You should make up your own mind on that one, as there are far too many significant women to choose from. Check the following sources:

Scarborough, Elizabeth & Furumoto, Laurel. (1987). Untold lives: The first generation of American women psychologists. New York: Columbia University Press.

O’Connell, Agnes N. & Russo, Nancy Felipe. (1983). Models of achievement: Reflections of eminent women in psychology. Vol. 1. New York: Columbia University Press.

O’Connell, Agnes N. & Russo, Nancy Felipe. (1988). Models of achievement: Reflections of eminent women in psychology. Vol. 2. Hillsdale, NJ: Lawrence Erlbaum.

O’Connell, Agnes N. & Russo, Nancy Felipe. (Eds). (1990). Women in psychology: A bio-bibliographic sourcebook. New York: Greenwood Press.

Stevens, Gwendolyn & Gardner, Sheldon (1982). The women of psychology. Vol. I. Pioneers and innovators. Vol. II. Expansion and refinement. Cambridge, MA: Schenkman.

O'Connell, Agnes N. & Russo, Nancy Felipe, Eds. (1980). Eminent women in psychology: Models of achievement. Psychology of Women Quarterly, 5, 144pp.

Furumoto, Laurel & Scarborough, Elizabeth (1986). Placing women in the history of psychology. American Psychologist, 4, 35-42.

-- Hendrika Vande Kemp (hendrika@earthlink.net), April 28, 2002.


Hi, Kat......the 3 women who, in my very personal view contributed the most:

1.Karen Horney gave us tremendous insight regarding neurotic needs, and the emotional as well as intellectual tyranny caused by both the "idealized self" and the "despised self".

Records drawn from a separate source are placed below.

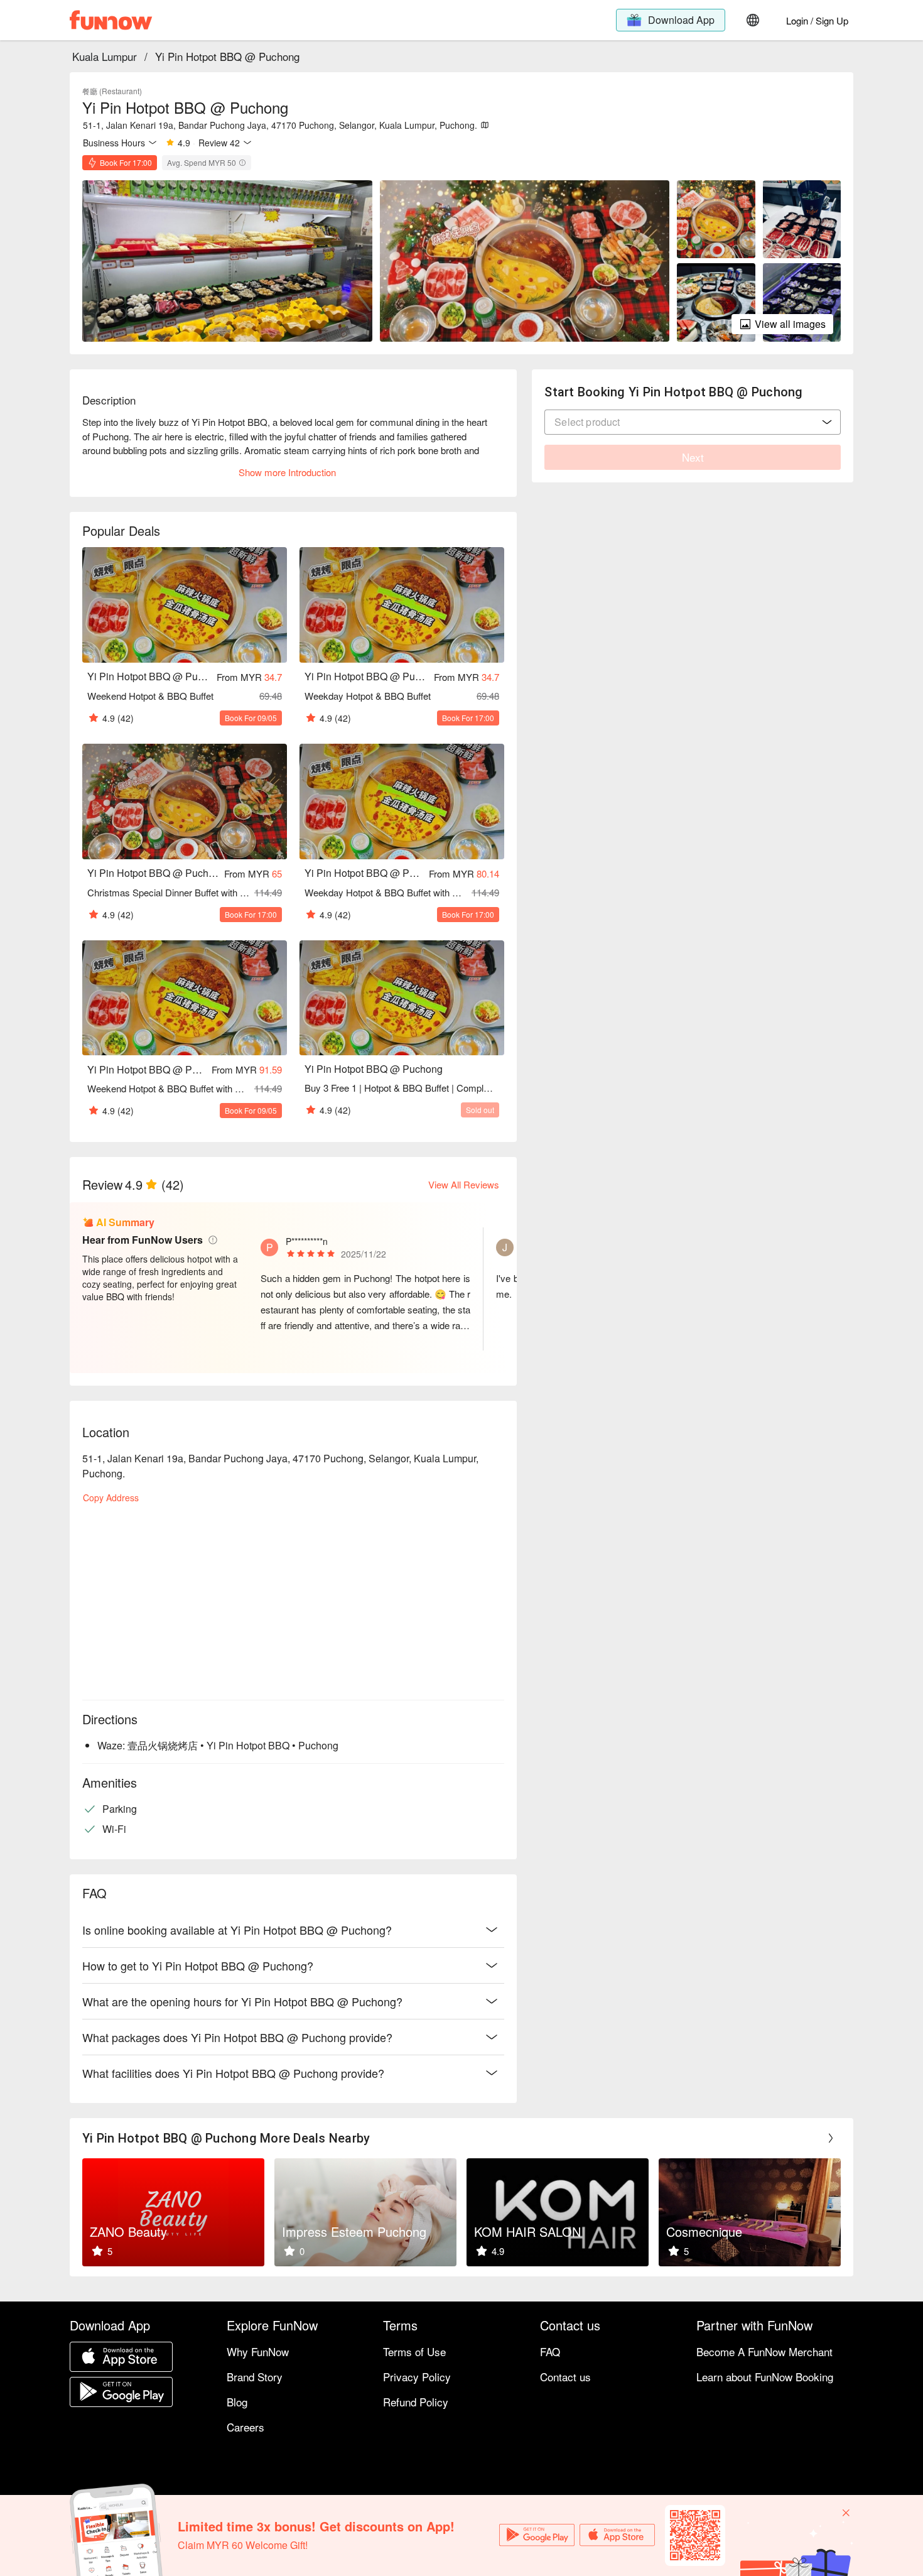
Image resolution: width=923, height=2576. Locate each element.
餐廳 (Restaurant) (112, 90)
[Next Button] (831, 2138)
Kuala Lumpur (104, 56)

2.Alice Miller's contributions to the origins and results of child abuse, are unequaled anywhere. She has written more than a dozen books about this issue to which she has devoted her life's work.

3.Shakti Gawain, though neither an academic nor a psychologist (as far as I know), has given us a powerful awareness of the spiritual dimension of psychology. thereby propelling the discipline towards a more humane horizon.